Todos recordamos sin remedio alguno de nuestros primeros conciertos de música clásica; aquellos a los que acudimos sin saber lo que acontecerá, sin la expectativa ni la suspicacia del aficionado, pero con la ilusión y las ganas que la novedad excita. Grandes sinfonías, tal vez una orquesta de cámara, un recital de piano o un coro espectacular son capaces de general emociones que marcan de por vida. No importa el género, el compositor ni el intérprete. Son la semilla primigenia, la puerta a un mundo nuevo, el germen de una afición.
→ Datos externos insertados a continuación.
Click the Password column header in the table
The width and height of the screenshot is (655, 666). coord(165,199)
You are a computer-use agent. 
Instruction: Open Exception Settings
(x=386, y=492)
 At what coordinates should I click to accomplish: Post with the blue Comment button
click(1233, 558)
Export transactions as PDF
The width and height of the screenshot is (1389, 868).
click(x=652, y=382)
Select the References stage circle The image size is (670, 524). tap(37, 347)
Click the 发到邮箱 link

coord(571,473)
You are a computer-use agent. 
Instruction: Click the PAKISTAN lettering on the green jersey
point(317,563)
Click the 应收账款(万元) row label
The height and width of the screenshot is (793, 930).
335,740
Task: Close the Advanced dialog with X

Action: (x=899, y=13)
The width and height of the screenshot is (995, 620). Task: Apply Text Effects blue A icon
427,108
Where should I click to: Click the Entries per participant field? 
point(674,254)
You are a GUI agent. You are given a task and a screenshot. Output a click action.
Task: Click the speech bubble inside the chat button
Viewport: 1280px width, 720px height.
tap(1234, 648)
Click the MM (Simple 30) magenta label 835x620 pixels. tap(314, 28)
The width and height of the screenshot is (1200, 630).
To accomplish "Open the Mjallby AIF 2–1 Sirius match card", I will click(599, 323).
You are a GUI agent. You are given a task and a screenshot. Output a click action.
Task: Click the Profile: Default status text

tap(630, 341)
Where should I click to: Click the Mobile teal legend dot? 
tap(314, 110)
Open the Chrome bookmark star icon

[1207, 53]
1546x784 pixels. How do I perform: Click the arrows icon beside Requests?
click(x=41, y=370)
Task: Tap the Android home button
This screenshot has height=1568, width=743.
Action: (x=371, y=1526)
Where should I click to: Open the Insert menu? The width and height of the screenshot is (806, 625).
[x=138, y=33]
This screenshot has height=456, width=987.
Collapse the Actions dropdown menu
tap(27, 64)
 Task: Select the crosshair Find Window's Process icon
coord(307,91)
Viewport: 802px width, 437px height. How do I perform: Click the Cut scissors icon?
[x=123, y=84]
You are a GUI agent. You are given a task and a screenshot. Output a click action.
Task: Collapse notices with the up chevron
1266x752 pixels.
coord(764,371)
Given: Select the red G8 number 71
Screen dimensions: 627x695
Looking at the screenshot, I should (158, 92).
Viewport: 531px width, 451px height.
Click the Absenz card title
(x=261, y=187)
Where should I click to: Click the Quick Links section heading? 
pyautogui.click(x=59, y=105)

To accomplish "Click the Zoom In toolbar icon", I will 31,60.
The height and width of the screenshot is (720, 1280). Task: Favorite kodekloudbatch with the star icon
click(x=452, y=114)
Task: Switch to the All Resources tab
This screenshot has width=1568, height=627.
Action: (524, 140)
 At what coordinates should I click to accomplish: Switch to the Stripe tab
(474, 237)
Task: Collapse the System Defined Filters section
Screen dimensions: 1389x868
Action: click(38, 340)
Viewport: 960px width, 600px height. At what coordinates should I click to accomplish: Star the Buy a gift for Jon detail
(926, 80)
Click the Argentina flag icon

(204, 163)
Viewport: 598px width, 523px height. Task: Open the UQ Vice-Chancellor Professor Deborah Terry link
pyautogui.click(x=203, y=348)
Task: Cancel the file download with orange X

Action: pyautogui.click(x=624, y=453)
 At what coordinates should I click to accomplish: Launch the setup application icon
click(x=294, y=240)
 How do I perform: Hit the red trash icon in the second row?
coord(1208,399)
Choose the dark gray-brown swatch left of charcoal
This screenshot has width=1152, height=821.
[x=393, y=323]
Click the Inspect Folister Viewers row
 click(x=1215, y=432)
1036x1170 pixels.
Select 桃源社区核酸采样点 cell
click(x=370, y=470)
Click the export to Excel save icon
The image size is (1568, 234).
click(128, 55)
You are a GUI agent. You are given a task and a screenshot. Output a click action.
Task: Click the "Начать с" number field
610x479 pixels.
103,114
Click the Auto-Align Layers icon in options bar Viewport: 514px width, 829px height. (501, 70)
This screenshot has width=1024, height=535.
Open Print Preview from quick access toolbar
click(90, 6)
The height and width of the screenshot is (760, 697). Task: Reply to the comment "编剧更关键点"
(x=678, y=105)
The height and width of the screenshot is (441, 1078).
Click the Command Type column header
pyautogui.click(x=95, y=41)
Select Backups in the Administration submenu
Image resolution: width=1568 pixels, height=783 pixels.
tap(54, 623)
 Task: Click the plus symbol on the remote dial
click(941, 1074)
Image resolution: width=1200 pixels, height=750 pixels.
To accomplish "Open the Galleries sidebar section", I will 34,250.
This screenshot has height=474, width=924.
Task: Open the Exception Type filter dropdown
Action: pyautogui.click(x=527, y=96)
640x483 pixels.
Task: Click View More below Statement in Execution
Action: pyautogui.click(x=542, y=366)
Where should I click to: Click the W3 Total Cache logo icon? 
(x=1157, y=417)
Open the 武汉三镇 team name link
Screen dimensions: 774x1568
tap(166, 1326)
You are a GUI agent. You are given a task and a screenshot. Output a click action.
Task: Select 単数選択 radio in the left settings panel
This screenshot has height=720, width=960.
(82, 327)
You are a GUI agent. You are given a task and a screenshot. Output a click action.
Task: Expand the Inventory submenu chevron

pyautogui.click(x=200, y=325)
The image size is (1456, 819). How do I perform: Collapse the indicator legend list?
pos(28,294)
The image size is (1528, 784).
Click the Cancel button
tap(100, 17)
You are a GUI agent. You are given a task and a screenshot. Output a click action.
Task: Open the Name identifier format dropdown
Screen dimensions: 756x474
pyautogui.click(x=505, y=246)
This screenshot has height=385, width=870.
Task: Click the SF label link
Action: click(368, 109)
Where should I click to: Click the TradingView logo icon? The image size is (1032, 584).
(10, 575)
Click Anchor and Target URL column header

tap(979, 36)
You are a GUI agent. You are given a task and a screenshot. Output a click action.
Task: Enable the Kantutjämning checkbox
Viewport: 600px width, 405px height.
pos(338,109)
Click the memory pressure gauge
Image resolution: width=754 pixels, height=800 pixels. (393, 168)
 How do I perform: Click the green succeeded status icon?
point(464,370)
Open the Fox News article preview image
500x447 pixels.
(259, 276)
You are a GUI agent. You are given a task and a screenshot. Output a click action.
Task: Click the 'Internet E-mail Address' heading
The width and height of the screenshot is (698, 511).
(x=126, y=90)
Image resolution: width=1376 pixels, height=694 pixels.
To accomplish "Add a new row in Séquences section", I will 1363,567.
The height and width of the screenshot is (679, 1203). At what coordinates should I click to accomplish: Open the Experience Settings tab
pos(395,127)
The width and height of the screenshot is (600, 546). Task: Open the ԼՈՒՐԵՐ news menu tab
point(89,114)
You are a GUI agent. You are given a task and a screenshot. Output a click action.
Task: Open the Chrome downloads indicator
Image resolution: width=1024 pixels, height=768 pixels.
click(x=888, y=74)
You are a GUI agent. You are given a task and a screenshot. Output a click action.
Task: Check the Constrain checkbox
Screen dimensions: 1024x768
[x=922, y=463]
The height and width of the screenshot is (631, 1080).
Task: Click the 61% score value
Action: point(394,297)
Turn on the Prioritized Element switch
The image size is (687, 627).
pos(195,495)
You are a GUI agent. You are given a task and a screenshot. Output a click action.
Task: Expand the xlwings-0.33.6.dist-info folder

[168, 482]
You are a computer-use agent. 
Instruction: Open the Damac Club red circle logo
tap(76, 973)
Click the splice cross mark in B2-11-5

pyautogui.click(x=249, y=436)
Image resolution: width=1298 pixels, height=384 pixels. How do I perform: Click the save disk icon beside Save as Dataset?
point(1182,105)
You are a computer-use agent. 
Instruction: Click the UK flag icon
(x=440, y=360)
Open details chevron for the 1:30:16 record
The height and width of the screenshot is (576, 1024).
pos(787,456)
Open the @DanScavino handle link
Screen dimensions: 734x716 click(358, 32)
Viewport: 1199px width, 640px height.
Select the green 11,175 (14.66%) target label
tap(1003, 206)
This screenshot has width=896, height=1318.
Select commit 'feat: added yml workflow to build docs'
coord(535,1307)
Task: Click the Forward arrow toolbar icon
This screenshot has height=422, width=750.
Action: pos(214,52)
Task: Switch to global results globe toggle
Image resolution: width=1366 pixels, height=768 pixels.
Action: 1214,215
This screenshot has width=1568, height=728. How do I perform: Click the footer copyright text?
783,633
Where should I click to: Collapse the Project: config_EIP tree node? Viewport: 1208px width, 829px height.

Como en muchas otras ciudades, pero quizá algo más en Nueva York por la enorme oferta musical de su cartelera, las salas de conciertos acogen eventos típicos del fin de año y los programas tienen un atractivo especial para los que durante el resto del año no son tan proclives a asomarse a la música culta. Ejemplo de esas ocasiones que hacen afición es la exitosa apuesta que ha llevado a la New York Philharmonic Orchestra a programar la proyección de Harry Potter y la Piedra Filosofal con música en directo de John Williams. Pocos dudan de que buena parte del éxito de la cinta, comparable con el de la novela de J.K.Rowling, se debe a las melodías del genio estadounidense, que supo recrear musicalmente el extraordinario mundo paralelo en que Harry, Hermione y Ron viven su primera gran aventura.
Todo está en la música: el silencio del mundo no mágico, la sorpresa y la emoción de unos personajes que lo descubren todo en su primer año en la escuela de brujería, el contraste eterno entre el bien y el mal. Y siempre, de fondo, la genialidad del compositor, al que le bastan un par de compases para llevar al espectador donde quiere. Es la magia particular de John Williams.
Al servicio de la partitura encontramos a una New York Philharmonic energética y muy atenta, sin miedo al sonido pulcro y sólido de siempre, ni a tomar un protagonismo que sólo los momentos más emocionantes de la película de Chris Columbus fueron capaces de eclipsar. Muchas miradas bajaban curiosas de la pantalla al escenario, donde la orquesta aparecía como un embrujo más.
La NYPhil se puso en manos del talentoso Justin Freer. El director americano sabe cómo hacer funcionar al conjunto en eventos de este tipo, obteniendo pasajes de enorme calidad sin apocar a la orquesta y al servicio del espectáculo audiovisual con generosidad e intuición. Freer supo ordenar con buen criterio los vientos, que llevan gran parte del peso de la partitura, y subrayar los episodios claves en la percusión y en las cuerdas. Tan sólo por lo inusual de la ocasión se pudo probar el rendimiento de unos músicos cuyo oficio les permitió disfrutar sin apuros.
Durante la Navidad es más fácil ser permeable a la magia, que puede aparecer de improviso a cada paso. Acierta la New York Philharmonic cuando apuesta por estos espectáculos. Sus músicos pueden tener la certeza de haber alumbrado momentos de buena música cuyo recuerdo muchos atesorarán por largo tiempo.